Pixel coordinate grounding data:
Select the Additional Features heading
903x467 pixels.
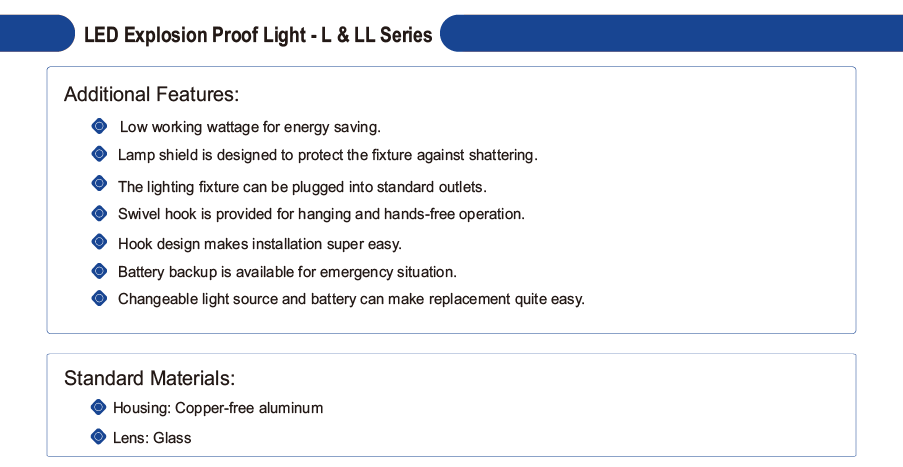pyautogui.click(x=151, y=94)
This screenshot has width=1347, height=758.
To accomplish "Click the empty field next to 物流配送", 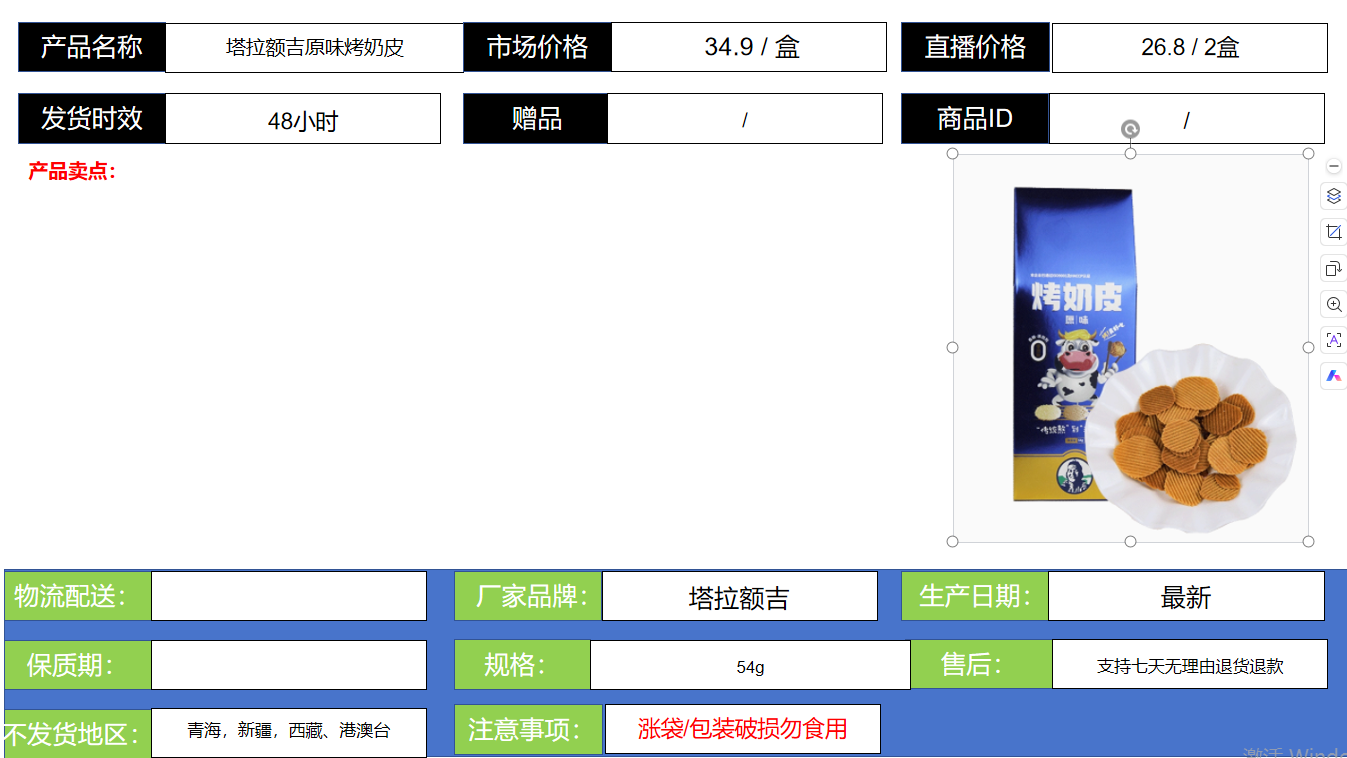I will click(x=288, y=596).
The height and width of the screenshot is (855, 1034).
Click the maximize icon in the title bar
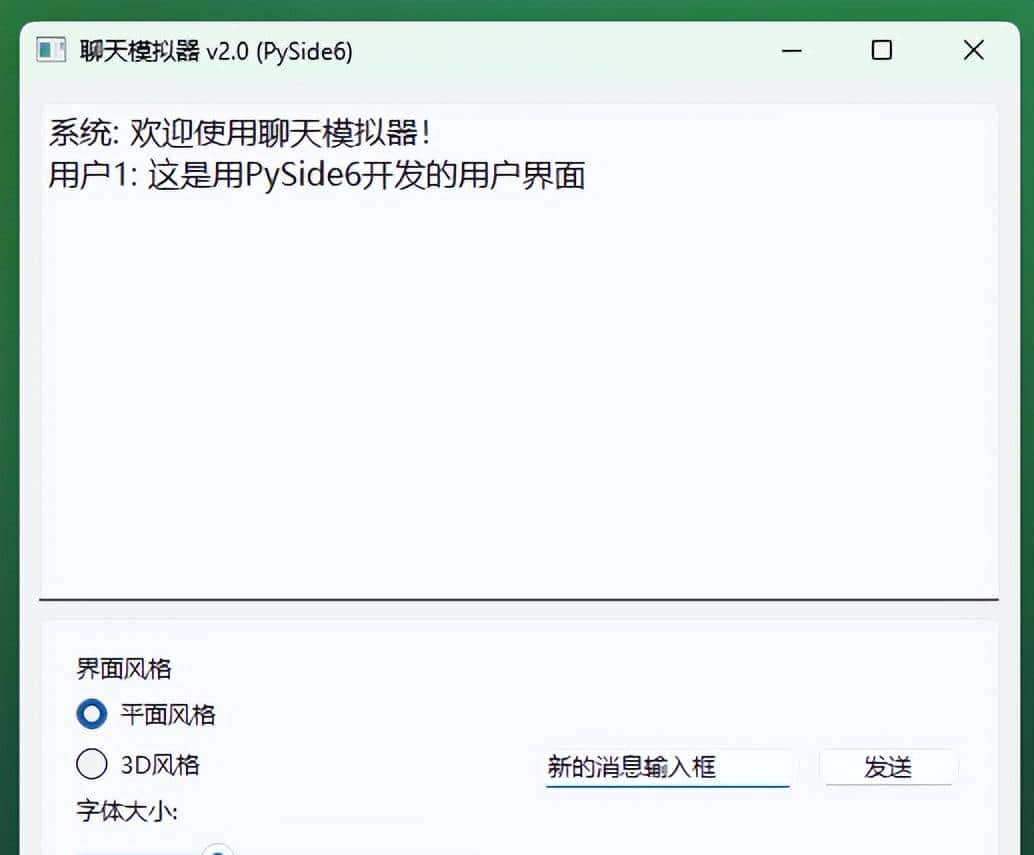881,49
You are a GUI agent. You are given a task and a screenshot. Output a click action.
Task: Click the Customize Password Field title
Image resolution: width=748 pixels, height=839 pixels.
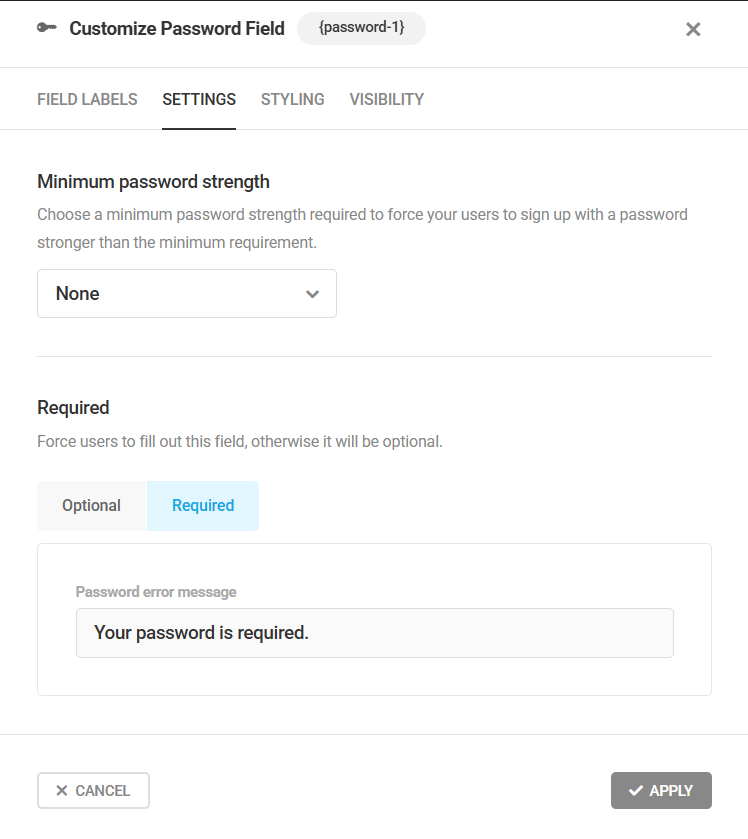click(177, 29)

• [Task goal] Write the lines out exactly, beginning at the line that holds "Click the maximize icon in the title bar" and stopping after the last line of the entries; include no pictures.

• [Output of the task]
Click the maximize icon in the title bar
881,49
You are a GUI agent. You are given a task and a screenshot. Output a click action.
Task: Click the Customize Password Field title
Image resolution: width=748 pixels, height=839 pixels.
click(177, 29)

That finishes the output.